▶ TASK TO COMPLETE:
Copy the listing below with "the top menu" substituted for "navigation" and everything else unchanged. Leave the pictures out of your reply.
# start of ENTRIES SUPPLIED
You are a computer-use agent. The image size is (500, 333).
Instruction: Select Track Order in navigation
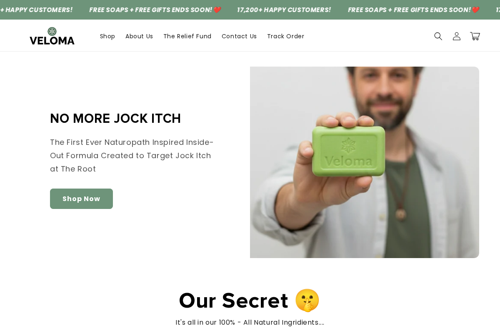286,36
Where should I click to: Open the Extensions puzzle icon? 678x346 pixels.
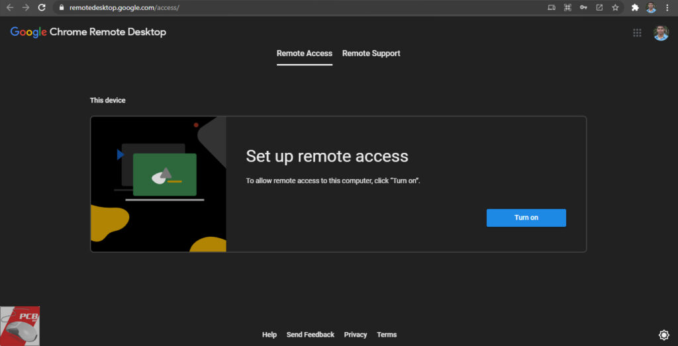[x=636, y=8]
# end of ENTRIES SUPPLIED
▶ SOLUTION TO THIS EXERCISE:
You are a computer-use agent. The image size is (500, 333).
Instruction: Select Track Order in the top menu
286,36
Where should I click to: Open the Extensions puzzle icon? 678x346 pixels.
[x=636, y=8]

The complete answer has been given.